Collected data:
'''

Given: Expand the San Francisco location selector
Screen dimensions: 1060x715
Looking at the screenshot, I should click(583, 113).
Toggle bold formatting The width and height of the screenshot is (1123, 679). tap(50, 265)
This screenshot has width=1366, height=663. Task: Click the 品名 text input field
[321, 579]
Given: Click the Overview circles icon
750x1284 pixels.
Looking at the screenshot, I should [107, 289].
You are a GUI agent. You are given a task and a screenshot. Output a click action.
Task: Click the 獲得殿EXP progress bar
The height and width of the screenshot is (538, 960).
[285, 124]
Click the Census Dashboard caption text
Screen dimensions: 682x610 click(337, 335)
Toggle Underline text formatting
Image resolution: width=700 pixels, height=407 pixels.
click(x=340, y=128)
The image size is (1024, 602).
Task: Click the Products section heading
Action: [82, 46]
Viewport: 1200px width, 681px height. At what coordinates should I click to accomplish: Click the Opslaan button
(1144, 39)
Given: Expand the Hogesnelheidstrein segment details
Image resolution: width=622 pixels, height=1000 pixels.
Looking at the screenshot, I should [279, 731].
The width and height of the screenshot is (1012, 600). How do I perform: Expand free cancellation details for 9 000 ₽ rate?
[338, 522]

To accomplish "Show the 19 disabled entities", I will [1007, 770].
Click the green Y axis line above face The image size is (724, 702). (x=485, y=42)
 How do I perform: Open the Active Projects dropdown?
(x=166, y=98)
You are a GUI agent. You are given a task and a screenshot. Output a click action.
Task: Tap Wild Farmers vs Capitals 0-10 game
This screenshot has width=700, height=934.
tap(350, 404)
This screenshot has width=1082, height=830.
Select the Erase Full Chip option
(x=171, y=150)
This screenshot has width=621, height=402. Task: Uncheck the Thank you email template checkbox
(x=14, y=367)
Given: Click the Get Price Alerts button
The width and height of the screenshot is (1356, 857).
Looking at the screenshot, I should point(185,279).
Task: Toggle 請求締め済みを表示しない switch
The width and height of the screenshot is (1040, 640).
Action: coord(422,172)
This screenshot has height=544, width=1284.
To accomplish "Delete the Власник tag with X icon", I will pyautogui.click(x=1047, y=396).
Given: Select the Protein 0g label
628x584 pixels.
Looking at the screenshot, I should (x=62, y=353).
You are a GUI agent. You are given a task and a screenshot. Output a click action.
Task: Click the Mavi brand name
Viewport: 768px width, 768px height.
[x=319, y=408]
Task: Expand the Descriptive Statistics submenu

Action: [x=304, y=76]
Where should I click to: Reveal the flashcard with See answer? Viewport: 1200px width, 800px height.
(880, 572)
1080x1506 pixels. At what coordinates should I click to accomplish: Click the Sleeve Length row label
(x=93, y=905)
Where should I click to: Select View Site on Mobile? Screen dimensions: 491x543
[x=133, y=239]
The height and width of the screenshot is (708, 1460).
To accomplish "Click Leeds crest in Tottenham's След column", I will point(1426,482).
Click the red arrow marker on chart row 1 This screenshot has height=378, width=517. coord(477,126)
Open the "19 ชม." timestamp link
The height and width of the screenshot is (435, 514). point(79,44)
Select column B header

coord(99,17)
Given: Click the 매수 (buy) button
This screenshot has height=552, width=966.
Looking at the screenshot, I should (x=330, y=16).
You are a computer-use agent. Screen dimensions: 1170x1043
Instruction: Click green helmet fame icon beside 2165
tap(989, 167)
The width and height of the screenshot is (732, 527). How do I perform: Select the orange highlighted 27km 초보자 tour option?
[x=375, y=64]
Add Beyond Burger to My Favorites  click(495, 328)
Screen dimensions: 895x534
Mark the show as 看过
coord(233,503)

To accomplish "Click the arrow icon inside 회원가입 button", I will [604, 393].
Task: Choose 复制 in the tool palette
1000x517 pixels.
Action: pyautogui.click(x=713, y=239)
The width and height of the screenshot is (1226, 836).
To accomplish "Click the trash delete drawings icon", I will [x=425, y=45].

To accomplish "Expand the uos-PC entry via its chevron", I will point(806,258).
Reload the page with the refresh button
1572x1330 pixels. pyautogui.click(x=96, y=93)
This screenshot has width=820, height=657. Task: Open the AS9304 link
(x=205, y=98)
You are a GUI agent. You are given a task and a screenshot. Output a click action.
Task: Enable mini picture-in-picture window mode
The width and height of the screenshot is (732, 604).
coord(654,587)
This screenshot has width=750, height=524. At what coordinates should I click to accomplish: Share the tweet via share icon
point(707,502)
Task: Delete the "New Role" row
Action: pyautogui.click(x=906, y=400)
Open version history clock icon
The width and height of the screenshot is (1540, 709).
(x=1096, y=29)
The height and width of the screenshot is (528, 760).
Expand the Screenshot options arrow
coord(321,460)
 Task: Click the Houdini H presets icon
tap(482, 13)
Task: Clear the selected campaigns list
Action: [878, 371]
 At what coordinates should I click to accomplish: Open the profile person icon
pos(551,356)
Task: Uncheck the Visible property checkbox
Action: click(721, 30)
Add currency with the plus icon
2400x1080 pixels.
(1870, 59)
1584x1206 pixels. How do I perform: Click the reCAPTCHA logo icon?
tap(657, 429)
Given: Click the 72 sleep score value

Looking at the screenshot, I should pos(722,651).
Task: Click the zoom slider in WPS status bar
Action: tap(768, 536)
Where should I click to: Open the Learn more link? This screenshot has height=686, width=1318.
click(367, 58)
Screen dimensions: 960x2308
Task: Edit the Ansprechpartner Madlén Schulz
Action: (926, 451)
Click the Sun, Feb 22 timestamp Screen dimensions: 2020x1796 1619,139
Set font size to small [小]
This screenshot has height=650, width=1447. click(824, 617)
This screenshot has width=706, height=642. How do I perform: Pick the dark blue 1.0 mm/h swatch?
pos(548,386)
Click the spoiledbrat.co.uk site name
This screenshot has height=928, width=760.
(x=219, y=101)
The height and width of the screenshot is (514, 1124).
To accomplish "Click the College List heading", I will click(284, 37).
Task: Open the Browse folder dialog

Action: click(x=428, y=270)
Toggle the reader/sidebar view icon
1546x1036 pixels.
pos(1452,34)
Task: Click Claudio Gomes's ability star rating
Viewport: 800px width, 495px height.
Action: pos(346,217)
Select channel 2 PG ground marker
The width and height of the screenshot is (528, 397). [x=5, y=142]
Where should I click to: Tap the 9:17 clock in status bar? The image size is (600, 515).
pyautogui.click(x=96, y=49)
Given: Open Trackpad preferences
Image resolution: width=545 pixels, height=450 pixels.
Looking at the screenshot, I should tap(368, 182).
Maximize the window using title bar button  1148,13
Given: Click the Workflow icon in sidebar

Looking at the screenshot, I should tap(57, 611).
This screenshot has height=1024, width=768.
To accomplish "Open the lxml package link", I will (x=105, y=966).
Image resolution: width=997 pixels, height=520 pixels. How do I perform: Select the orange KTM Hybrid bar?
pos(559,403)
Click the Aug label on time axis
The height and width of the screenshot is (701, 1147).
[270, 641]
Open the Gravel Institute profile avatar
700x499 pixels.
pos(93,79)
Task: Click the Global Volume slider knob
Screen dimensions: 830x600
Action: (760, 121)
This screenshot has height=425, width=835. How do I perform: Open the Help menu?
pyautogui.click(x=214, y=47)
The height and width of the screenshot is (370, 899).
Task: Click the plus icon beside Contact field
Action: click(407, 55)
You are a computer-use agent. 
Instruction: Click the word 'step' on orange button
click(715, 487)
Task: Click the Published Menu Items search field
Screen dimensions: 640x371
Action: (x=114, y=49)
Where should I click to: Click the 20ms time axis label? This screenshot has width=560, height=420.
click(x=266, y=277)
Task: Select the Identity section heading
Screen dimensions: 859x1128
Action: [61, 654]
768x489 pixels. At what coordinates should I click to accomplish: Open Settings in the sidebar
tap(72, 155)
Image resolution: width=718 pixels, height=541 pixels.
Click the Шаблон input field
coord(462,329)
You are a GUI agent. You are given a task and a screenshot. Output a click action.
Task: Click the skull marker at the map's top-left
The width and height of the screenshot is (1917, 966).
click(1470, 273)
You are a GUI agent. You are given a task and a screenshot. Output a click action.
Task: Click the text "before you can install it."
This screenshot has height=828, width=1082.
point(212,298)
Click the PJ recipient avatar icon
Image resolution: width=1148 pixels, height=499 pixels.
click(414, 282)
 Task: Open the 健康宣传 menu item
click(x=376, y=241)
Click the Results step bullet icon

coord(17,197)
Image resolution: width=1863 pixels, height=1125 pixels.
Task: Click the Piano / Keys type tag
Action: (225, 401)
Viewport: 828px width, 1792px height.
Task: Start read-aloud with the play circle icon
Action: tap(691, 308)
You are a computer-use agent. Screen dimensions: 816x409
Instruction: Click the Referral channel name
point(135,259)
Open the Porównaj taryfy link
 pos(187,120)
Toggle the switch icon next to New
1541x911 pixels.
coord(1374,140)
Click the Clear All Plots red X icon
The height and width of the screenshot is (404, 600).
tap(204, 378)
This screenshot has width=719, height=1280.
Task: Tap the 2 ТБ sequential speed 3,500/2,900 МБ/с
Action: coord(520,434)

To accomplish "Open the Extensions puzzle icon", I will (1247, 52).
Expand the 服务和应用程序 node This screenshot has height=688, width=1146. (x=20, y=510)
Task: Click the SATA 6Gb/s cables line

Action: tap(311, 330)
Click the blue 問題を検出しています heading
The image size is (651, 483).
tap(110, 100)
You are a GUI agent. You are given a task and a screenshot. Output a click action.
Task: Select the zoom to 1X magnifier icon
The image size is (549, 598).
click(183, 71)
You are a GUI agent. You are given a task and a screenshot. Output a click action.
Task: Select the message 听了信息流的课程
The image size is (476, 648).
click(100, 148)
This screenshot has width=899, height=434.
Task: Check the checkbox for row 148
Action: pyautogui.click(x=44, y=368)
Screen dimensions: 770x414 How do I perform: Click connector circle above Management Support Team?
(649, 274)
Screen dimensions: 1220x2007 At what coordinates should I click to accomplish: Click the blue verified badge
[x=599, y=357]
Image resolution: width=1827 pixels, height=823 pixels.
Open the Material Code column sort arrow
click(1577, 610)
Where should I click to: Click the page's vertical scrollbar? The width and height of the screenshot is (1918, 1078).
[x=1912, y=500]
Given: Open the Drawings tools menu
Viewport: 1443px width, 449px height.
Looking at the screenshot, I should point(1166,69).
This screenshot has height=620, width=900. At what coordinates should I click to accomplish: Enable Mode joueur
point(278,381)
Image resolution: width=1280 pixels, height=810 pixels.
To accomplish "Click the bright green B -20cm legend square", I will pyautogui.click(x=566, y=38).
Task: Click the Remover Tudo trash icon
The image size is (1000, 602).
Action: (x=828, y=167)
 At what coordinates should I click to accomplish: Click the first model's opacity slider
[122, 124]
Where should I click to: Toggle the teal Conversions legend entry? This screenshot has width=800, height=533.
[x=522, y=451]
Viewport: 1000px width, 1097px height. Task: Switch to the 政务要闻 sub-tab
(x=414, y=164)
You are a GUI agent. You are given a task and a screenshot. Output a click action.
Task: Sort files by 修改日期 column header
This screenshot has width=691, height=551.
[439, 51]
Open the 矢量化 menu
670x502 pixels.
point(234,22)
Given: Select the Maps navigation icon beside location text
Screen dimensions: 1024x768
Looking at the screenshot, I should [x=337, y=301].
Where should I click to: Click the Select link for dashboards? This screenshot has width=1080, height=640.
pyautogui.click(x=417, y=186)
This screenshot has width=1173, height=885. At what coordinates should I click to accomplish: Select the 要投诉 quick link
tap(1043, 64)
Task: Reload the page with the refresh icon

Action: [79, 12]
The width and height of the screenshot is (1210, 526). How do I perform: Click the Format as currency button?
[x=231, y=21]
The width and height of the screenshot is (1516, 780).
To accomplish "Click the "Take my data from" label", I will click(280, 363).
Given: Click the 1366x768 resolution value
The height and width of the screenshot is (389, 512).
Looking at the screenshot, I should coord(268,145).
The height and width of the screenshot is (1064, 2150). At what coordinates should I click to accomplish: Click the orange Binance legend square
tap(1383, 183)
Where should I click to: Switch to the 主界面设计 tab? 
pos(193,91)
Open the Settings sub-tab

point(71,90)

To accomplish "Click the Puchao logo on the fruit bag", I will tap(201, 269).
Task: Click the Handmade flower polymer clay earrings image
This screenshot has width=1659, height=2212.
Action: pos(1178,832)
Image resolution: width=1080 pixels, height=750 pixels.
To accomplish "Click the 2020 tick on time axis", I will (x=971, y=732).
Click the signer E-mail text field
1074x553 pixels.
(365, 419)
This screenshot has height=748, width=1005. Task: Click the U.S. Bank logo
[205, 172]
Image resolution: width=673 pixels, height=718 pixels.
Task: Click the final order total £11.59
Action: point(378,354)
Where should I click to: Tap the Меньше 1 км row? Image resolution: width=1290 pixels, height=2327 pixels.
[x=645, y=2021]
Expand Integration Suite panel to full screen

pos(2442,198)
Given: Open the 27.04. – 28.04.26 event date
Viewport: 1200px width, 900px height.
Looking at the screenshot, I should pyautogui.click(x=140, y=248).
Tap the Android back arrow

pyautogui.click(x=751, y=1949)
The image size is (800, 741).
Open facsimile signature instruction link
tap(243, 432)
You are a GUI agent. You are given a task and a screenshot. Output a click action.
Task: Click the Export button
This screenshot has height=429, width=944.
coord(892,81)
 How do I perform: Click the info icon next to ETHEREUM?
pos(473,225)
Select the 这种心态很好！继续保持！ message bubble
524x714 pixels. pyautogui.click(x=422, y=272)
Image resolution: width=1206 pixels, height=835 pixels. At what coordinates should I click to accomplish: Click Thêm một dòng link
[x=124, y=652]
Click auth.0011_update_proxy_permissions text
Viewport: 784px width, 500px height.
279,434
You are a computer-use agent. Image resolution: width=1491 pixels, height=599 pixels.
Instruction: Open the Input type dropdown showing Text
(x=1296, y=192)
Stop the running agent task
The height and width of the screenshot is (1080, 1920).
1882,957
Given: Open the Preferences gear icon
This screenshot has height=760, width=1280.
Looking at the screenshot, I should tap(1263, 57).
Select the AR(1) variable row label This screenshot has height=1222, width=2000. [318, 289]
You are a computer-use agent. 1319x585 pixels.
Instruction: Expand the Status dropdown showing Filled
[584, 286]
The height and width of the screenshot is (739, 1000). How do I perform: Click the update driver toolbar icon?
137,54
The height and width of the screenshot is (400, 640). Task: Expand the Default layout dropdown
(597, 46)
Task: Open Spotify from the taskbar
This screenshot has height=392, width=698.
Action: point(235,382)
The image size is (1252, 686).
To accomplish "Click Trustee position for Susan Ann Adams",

'''

Please reproduce exactly the lines from the first one of the records above through the line containing "Given: Click the Get Price Alerts button", both included, and nothing else.

◆ Response to the task:
Given: Expand the San Francisco location selector
Screen dimensions: 1060x715
Looking at the screenshot, I should click(583, 113).
Toggle bold formatting The width and height of the screenshot is (1123, 679). tap(50, 265)
This screenshot has width=1366, height=663. Task: Click the 品名 text input field
[321, 579]
Given: Click the Overview circles icon
750x1284 pixels.
Looking at the screenshot, I should [107, 289].
You are a GUI agent. You are given a task and a screenshot. Output a click action.
Task: Click the 獲得殿EXP progress bar
The height and width of the screenshot is (538, 960).
[285, 124]
Click the Census Dashboard caption text
Screen dimensions: 682x610 click(337, 335)
Toggle Underline text formatting
Image resolution: width=700 pixels, height=407 pixels.
click(x=340, y=128)
The image size is (1024, 602).
Task: Click the Products section heading
Action: [82, 46]
Viewport: 1200px width, 681px height. At what coordinates should I click to accomplish: Click the Opslaan button
(1144, 39)
Given: Expand the Hogesnelheidstrein segment details
Image resolution: width=622 pixels, height=1000 pixels.
Looking at the screenshot, I should [279, 731].
The width and height of the screenshot is (1012, 600). How do I perform: Expand free cancellation details for 9 000 ₽ rate?
[338, 522]

To accomplish "Show the 19 disabled entities", I will [1007, 770].
Click the green Y axis line above face The image size is (724, 702). (x=485, y=42)
 How do I perform: Open the Active Projects dropdown?
(x=166, y=98)
You are a GUI agent. You are given a task and a screenshot. Output a click action.
Task: Tap Wild Farmers vs Capitals 0-10 game
This screenshot has width=700, height=934.
tap(350, 404)
This screenshot has width=1082, height=830.
Select the Erase Full Chip option
(x=171, y=150)
This screenshot has width=621, height=402. Task: Uncheck the Thank you email template checkbox
(x=14, y=367)
Given: Click the Get Price Alerts button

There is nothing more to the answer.